Stored data:

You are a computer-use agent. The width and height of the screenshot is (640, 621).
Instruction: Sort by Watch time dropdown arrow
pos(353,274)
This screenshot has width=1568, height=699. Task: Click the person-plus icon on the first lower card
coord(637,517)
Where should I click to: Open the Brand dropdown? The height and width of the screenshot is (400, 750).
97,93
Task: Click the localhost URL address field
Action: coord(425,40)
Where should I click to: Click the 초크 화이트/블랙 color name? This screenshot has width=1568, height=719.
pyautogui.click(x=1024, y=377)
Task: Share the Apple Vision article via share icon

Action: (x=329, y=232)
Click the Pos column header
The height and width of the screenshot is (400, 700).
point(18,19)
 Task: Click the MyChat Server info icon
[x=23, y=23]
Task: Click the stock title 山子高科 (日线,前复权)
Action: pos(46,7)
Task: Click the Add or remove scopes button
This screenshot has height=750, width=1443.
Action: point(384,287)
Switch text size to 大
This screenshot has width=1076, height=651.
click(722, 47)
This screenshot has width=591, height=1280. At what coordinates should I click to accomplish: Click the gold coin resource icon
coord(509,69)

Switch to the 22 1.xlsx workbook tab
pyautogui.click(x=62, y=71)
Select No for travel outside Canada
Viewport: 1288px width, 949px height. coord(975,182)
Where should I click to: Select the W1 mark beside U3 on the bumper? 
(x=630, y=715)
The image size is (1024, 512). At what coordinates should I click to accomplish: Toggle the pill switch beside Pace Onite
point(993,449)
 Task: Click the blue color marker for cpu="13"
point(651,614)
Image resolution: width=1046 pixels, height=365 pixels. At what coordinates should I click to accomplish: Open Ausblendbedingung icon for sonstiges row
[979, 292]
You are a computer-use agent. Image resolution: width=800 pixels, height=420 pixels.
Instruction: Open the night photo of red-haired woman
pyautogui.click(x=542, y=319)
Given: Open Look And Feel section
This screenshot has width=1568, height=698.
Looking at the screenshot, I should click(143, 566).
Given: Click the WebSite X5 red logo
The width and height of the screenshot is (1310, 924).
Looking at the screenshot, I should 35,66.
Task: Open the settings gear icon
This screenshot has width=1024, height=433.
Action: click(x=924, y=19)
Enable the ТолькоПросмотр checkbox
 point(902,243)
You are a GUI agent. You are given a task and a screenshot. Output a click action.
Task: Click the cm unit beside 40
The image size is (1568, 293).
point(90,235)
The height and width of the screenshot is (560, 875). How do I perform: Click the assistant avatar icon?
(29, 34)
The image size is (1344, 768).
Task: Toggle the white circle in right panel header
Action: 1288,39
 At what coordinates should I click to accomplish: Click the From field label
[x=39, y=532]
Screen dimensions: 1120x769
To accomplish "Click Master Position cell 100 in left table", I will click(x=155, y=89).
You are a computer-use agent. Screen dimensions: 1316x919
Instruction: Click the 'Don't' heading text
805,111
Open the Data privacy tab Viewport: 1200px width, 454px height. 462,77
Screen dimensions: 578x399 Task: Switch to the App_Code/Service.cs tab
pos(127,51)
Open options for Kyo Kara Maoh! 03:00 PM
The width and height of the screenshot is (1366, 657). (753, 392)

WORK TASK ->
Reproduce the data, keeping every line exactly the same.

ANSWER SECTION ->
You are a computer-use agent. The width and height of the screenshot is (640, 621).
Instruction: Sort by Watch time dropdown arrow
pos(353,274)
This screenshot has width=1568, height=699. Task: Click the person-plus icon on the first lower card
coord(637,517)
Where should I click to: Open the Brand dropdown? The height and width of the screenshot is (400, 750).
97,93
Task: Click the localhost URL address field
Action: coord(425,40)
Where should I click to: Click the 초크 화이트/블랙 color name? This screenshot has width=1568, height=719.
pyautogui.click(x=1024, y=377)
Task: Share the Apple Vision article via share icon

Action: (x=329, y=232)
Click the Pos column header
The height and width of the screenshot is (400, 700).
point(18,19)
 Task: Click the MyChat Server info icon
[x=23, y=23]
Task: Click the stock title 山子高科 (日线,前复权)
Action: pos(46,7)
Task: Click the Add or remove scopes button
This screenshot has height=750, width=1443.
Action: point(384,287)
Switch text size to 大
This screenshot has width=1076, height=651.
click(722, 47)
This screenshot has width=591, height=1280. At what coordinates should I click to accomplish: Click the gold coin resource icon
coord(509,69)

Switch to the 22 1.xlsx workbook tab
pyautogui.click(x=62, y=71)
Select No for travel outside Canada
Viewport: 1288px width, 949px height. coord(975,182)
Where should I click to: Select the W1 mark beside U3 on the bumper? 
(x=630, y=715)
The image size is (1024, 512). At what coordinates should I click to accomplish: Toggle the pill switch beside Pace Onite
point(993,449)
 Task: Click the blue color marker for cpu="13"
point(651,614)
Image resolution: width=1046 pixels, height=365 pixels. At what coordinates should I click to accomplish: Open Ausblendbedingung icon for sonstiges row
[979, 292]
You are a computer-use agent. Image resolution: width=800 pixels, height=420 pixels.
Instruction: Open the night photo of red-haired woman
pyautogui.click(x=542, y=319)
Given: Open Look And Feel section
This screenshot has width=1568, height=698.
Looking at the screenshot, I should click(143, 566).
Given: Click the WebSite X5 red logo
The width and height of the screenshot is (1310, 924).
Looking at the screenshot, I should 35,66.
Task: Open the settings gear icon
This screenshot has width=1024, height=433.
Action: click(x=924, y=19)
Enable the ТолькоПросмотр checkbox
 point(902,243)
You are a GUI agent. You are given a task and a screenshot. Output a click action.
Task: Click the cm unit beside 40
The image size is (1568, 293).
point(90,235)
The height and width of the screenshot is (560, 875). How do I perform: Click the assistant avatar icon?
(29, 34)
The image size is (1344, 768).
Task: Toggle the white circle in right panel header
Action: 1288,39
 At what coordinates should I click to accomplish: Click the From field label
[x=39, y=532]
Screen dimensions: 1120x769
To accomplish "Click Master Position cell 100 in left table", I will click(x=155, y=89).
You are a computer-use agent. Screen dimensions: 1316x919
Instruction: Click the 'Don't' heading text
805,111
Open the Data privacy tab Viewport: 1200px width, 454px height. 462,77
Screen dimensions: 578x399 Task: Switch to the App_Code/Service.cs tab
pos(127,51)
Open options for Kyo Kara Maoh! 03:00 PM
The width and height of the screenshot is (1366, 657). (753, 392)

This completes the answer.